* _Work instructions_
Convert the entries into a Markdown table with the columns No. and Text, one row per line and blank lines dropped. Omit the pictures.

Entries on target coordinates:
-----

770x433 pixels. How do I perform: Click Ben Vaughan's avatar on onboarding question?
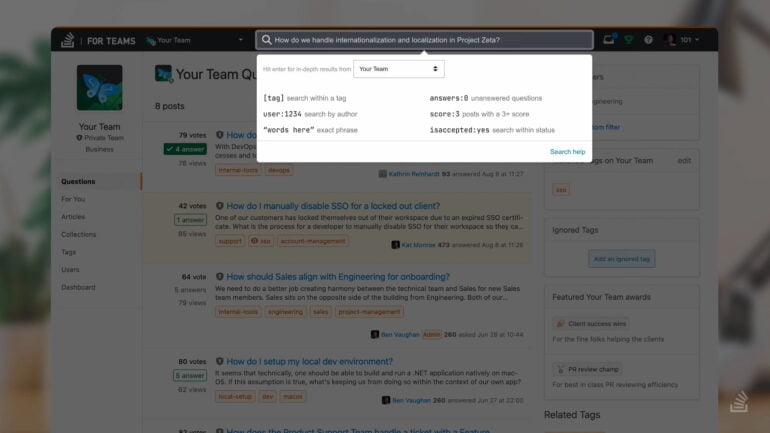click(375, 334)
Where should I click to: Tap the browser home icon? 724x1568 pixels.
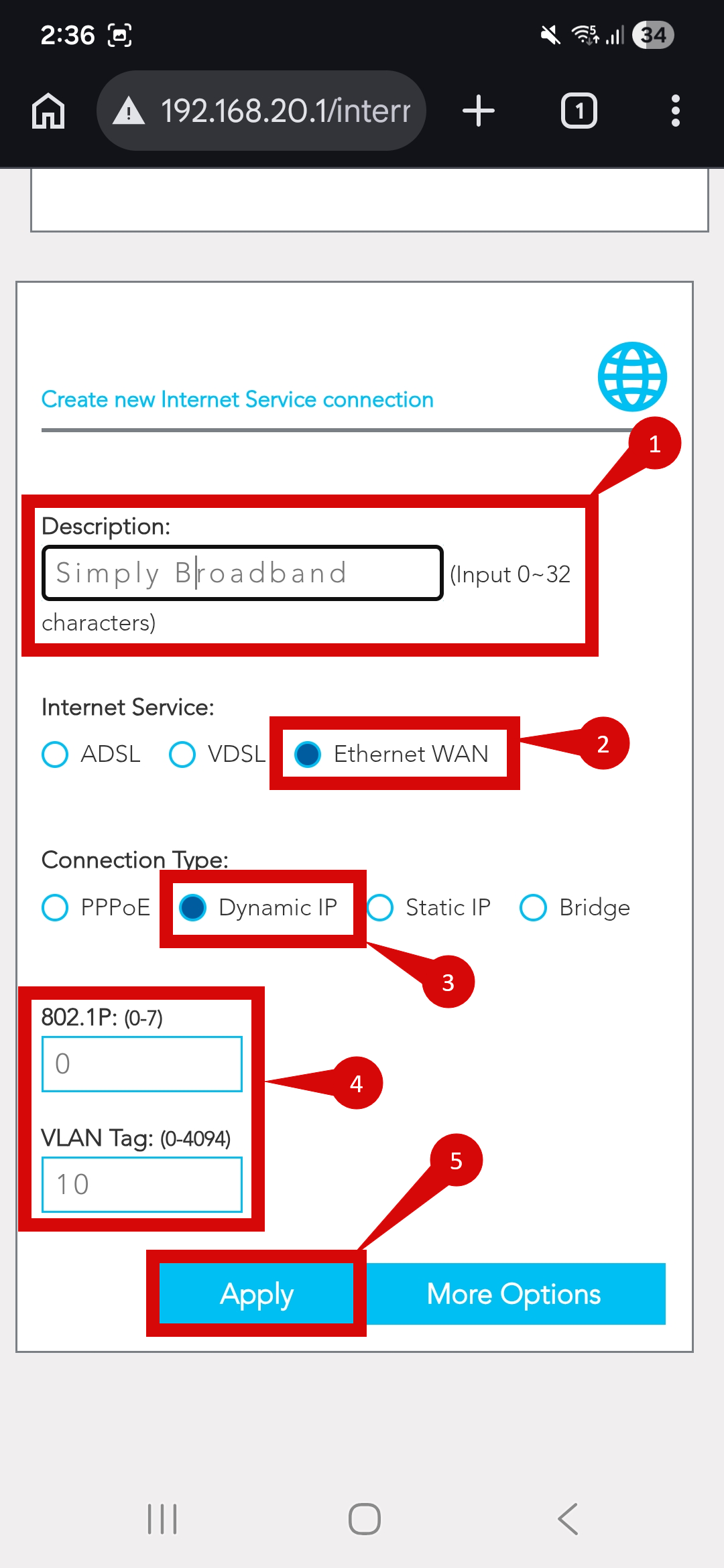[x=48, y=111]
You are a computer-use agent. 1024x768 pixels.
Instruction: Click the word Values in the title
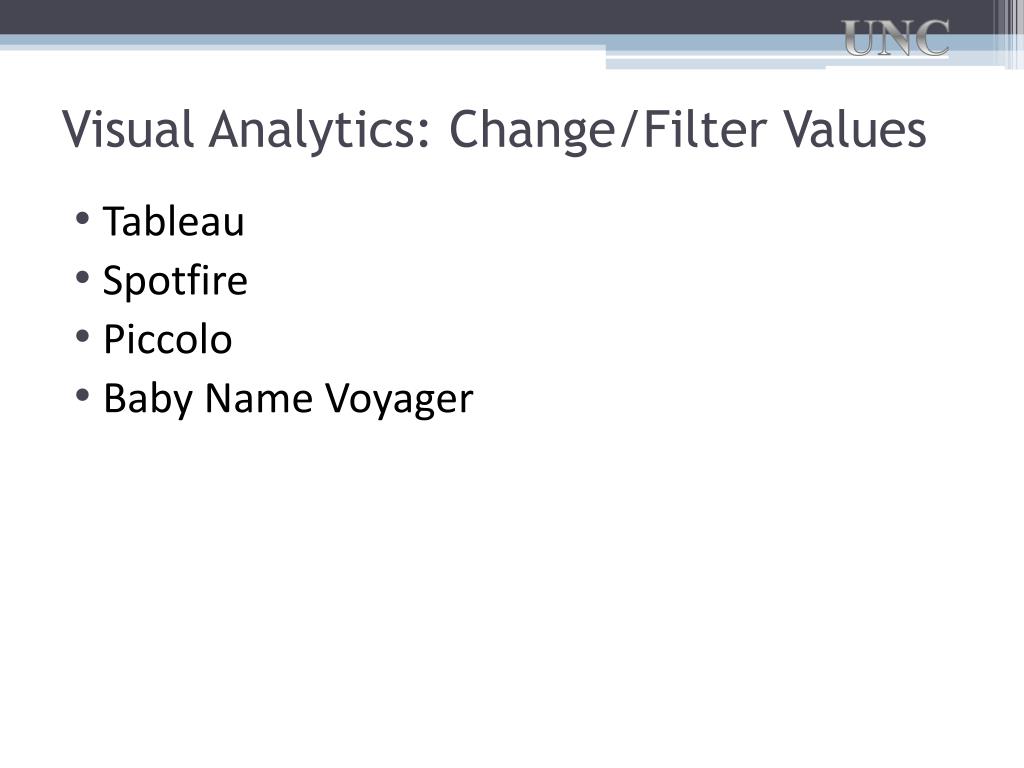(855, 129)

-----

* _Full solution_
| No. | Text |
|---|---|
| 1 | 770x433 pixels. How do I perform: Click Ben Vaughan's avatar on onboarding question? |
| 2 | click(375, 334) |
| 3 | Where should I click to: Tap the browser home icon? 724x1568 pixels. |
| 4 | [x=48, y=111] |
| 5 | You are a computer-use agent. 1024x768 pixels. |
| 6 | Instruction: Click the word Values in the title |
| 7 | (855, 129) |